You know that is the mantra I have stuck with for the last several weeks up to a nth degree. But if I don't do them them no one will or my W will come SWOOPING down from the ALTAR of excellence and show how it should have been done. My voice has been taken away completely from my household. Nothing I say or do justifies anything because my W has TAKEN hold and overridden everything. If I stand up for my beliefs, then she makes sure that all the children know that she is in the right and I am just either delusional or angry beyond normal human conditions. Last night we were awakened at midnight because the older son (16) had punched the son (12) in the arm because the middle son wanted to go on the xbox and knew that if he went on the upstairs computer it would "lag" the online gaming of the older son. We hear rustling on the stairs and then crying from the 12 yr old and a slam of the door. Then the 16 year old comes in saying he can't take it anymore, that the 12 year old told him that he needs to get off the xbox or more of that will be coming B!tch!. She said you shouldn't punch anyone and said also "aren't you going to say anything?"
I told her that it didn't matter what I said unless I agreed with her and so I don't believe anyone should be hit but I also don't believe that anyone can run their mouth either without consequences.
She said that she would take care of it in the morning. She then complained that she had heartburn, Migraine, bad back and was exhausted and shouldn't have to take care of these matters. I just told her firmly that "Just once, I would like to hear something nice instead of complaints of ailments every day and how nothing is satisfactory.

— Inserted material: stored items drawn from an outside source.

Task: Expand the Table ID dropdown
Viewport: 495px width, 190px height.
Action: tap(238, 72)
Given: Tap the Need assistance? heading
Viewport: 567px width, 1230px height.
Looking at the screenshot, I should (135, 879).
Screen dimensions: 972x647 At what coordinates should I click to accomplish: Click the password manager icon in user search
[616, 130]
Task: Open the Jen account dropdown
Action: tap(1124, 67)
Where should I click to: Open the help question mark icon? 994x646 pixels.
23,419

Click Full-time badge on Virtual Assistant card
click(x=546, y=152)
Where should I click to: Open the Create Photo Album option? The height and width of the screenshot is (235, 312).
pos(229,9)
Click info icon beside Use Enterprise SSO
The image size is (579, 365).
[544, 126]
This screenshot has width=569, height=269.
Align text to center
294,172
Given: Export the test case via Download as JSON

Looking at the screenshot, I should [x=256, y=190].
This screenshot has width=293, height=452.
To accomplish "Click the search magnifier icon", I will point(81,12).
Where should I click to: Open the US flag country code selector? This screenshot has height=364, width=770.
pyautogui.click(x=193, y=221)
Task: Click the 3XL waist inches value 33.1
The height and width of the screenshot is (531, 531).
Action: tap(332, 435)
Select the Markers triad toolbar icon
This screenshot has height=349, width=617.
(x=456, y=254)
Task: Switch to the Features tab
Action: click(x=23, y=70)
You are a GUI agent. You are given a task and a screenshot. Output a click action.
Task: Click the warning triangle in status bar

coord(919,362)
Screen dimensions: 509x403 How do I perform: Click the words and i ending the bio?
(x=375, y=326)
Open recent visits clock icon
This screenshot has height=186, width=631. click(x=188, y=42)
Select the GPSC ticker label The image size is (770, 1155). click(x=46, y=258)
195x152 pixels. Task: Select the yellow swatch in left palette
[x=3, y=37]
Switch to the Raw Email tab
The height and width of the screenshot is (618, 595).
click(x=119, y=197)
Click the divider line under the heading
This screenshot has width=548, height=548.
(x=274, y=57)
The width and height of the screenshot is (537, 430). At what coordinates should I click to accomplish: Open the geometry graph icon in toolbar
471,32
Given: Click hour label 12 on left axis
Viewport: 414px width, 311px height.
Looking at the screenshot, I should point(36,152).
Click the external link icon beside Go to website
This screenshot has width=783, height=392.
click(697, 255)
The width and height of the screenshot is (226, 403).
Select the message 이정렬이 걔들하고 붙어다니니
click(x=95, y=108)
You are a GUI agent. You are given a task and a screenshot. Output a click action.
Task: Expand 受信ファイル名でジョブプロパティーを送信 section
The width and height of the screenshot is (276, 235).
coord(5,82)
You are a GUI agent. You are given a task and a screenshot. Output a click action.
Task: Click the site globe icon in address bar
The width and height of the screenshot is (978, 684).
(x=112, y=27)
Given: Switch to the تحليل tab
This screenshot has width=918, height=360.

She got out of bed and said fine and went straight into 12 year old bedroom and slept with him. After an hour the little one woke up and went in after her. I was woken up when he needed to pee though so I at least have some sort of importance in the house. I really didn't get any sleep except for about 2 hours and my first day training went on in a blur. This is beyond anything imaginable for me so my posts might dwindle off to never never land. I have cut the cord of any sort of resolution and now is the time for me to figure out if there is any chance to regain any sort of life.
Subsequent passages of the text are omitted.